Primarily written on worker’s compensation policies, retro plans rate and charge premium based on actual losses incurred during the policy period. In contrast, guaranteed cost plans make rating adjustments on future policies based on previous year’s results. Retro plans generally start with a standard premium (based on estimated losses), this premium is adjusted by actual results from the policy period. If experience is worse than expected, the insured will be charged an additional premium. If better than expected, they will receive a return premium. Retro plans can be complicated, but offer significant premium savings based on loss performance.
Whereas retro plans and guaranteed cost plans start off with premiums generated by expected losses, loss adjustment expenses and other loss costs, large deductible plans are a great option for companies looking to manage cashflow and maximize premium savings. The insured is responsible for all claims up to the defined deductible amount (oftentimes between $100,000 – $500,000 per claim). The insured has the control and flexibility to manage and negotiate claims up to their deductible amount. Once the deductible amount has been reached, the insurance company takes responsibility and starts to pay for losses. Large deductible plans are a great option for companies looking to manage cashflow and maximize premium savings through sound risk management practices.
There are a variety of captive products on the market. Single parent captives, group captives, micro captives, among others. For your traditional lines (Worker’s Compensation, General Liability and Auto), most mid-large size companies should consider one of these arrangements. Group Captives are the most popular for mid-market companies and they offer those companies the ability to capture underwriting profits. Simply put, entering a group captive is akin to owning an insurance company. There are certain sunk costs that go towards administration (roughly 40% of premium), the remaining amount is used to pay claims. There are several factors to consider when evaluating group captives. This model is proven and is very popular with middle market companies.

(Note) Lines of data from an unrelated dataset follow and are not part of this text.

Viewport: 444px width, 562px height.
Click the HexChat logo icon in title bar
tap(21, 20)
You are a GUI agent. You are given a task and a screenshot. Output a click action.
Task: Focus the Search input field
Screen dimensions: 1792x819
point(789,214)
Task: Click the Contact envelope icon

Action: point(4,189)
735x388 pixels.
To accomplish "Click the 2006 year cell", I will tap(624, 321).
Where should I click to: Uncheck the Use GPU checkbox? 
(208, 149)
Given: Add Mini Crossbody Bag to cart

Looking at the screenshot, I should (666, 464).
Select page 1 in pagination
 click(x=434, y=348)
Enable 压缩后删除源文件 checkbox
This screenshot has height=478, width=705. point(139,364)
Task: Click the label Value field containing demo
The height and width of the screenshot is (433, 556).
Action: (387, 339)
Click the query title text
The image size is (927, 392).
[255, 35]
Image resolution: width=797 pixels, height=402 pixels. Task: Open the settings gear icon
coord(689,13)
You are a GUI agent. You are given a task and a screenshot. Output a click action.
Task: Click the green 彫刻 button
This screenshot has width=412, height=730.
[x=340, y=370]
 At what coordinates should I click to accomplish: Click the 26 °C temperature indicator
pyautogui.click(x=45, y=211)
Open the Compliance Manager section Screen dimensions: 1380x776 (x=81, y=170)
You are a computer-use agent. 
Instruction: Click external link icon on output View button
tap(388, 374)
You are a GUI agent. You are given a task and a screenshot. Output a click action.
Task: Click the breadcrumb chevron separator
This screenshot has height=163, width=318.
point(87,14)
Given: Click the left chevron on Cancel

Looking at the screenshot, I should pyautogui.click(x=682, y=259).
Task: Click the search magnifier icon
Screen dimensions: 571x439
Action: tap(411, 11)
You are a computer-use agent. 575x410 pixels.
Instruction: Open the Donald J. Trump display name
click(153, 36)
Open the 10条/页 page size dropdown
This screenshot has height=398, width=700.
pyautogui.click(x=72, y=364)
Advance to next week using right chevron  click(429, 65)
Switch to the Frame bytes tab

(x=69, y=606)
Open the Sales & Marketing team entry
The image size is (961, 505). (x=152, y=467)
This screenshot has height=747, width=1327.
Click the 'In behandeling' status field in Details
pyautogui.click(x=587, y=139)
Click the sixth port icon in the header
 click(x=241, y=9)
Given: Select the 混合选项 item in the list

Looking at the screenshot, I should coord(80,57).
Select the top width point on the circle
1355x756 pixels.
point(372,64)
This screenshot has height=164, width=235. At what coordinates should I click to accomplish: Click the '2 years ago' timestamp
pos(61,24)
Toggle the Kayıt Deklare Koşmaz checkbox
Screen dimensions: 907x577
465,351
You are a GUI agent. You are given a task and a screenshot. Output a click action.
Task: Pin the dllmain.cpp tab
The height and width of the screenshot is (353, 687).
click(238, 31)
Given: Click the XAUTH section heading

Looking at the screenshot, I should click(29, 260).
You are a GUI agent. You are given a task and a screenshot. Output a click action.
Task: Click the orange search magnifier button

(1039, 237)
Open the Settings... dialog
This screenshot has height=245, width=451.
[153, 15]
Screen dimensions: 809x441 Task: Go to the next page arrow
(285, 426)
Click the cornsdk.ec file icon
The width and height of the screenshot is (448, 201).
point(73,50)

These are only some of the products that are alternatives to the standard guaranteed cost plan. Most all are Performance-Based and allow businesses to maximize cost savings from solid risk management practices. Every mid-size company that might qualify for one of these products should have a basic understanding of the upsides, downsides and inner workings of the product. This will allow the business to make an educated decision on which product is best to protect their business, support best practices in risk management, and maximize cost savings.